Public focus in the city has been on the siting of several marine transfer stations, which will take waste from trucks, put it in shipping containers and then move the containers by barge to sites where it will be loaded for long-range export. These transfer stations are slated for East 91st Street in Manhattan, Flushing Bay and Hamilton Avenue and Gravesend in Brooklyn.
However, the export strategy also relies on a variety of other facilities — it relies on delivery of containerized waste to several other truck-to-rail facilities. A Staten Island truck-to-rail station is under construction now near Howland Hook container terminal, where rail access to New Jerseyis supposed to be restored shortly.
Such stations are also contemplated for The Bronx, Brooklyn and Queens, mostly by modifying or expanding existing commercial transfer stations to allow them to move a portion of commercial waste onto trains and barges.
In the Bronx, rail export of garbage would be expanded by the city contracting with the Harlem River Yard Transfer Station or the E. 132nd Street Transfer Station in Port Morris. The latter would require the trucking of containers from the 132nd St. facility 2.5 miles to the Oak Point Rail Yard.
In northern Brooklyn, likely facilities are a modified transfer station at Greenpoint’s Varick Avenue or a new truck-to-rail facility at Scott Ave. and Scholes Street, also in Greenpoint (both served by the LIRR Bushwick Branch).
In Queens, some waste would be brought to an expanded private transfer station on Review Ave., containerized, then hauled by truck to the Maspeth Rail Yard (LIRR Montauk Branch) along Rust St.
A portion of Manhattan’s garbage will continue to be trucked directly to an incinerator in Newark, though city Dept. of Sanitation documents say this will be less than current levels.
The plan attempts to strike a balance across the city’s boroughs by limiting the waste handled by any one facility to 4,500 tons per day and requiring that garbage be exported within 48 hours of “arriving at a facility.”
It notes that long-range export arrangements are not in place yet. It anticipates that barges from marine transfer stations will be “trans-loaded” at facilities in New York Harbor to larger barges that will reach destinations outside the region.

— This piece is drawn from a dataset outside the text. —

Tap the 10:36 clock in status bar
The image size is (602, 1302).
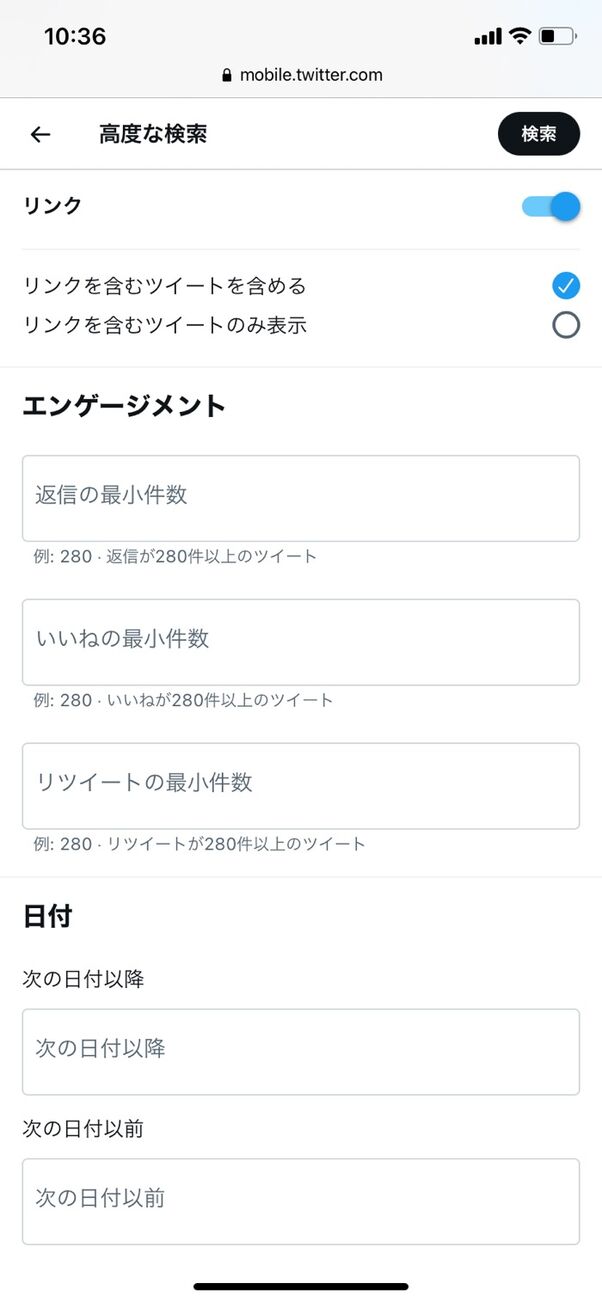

Containers slated to be moved by rail from Brooklyn, Queens and The Bronx will travel up the Hudson Line to the Hudson River bridge at Selkirk, NY. Export trains originating in Staten Island will travel over the more extensive New Jersey railroad network.
Freight industry representatives contacted by the Tri-State Campaign said they did not foresee any real capacity or market constraints regarding long-range barging and the required trans-loading operations. Some, however, worried that rail lines in New Jerseyare already capacity-constrained and that addition of a large new demand on them will aggravate congestion. They noted that the city’s waste export need is a good match for rail and that its regular supply of freight and long-term contracts would be attractive to railroads, but that emergence of a large new “client” or demand could lead to competition with existing rail customers. They urged that the city join with New Jersey to promote more ambitious rail network expansion.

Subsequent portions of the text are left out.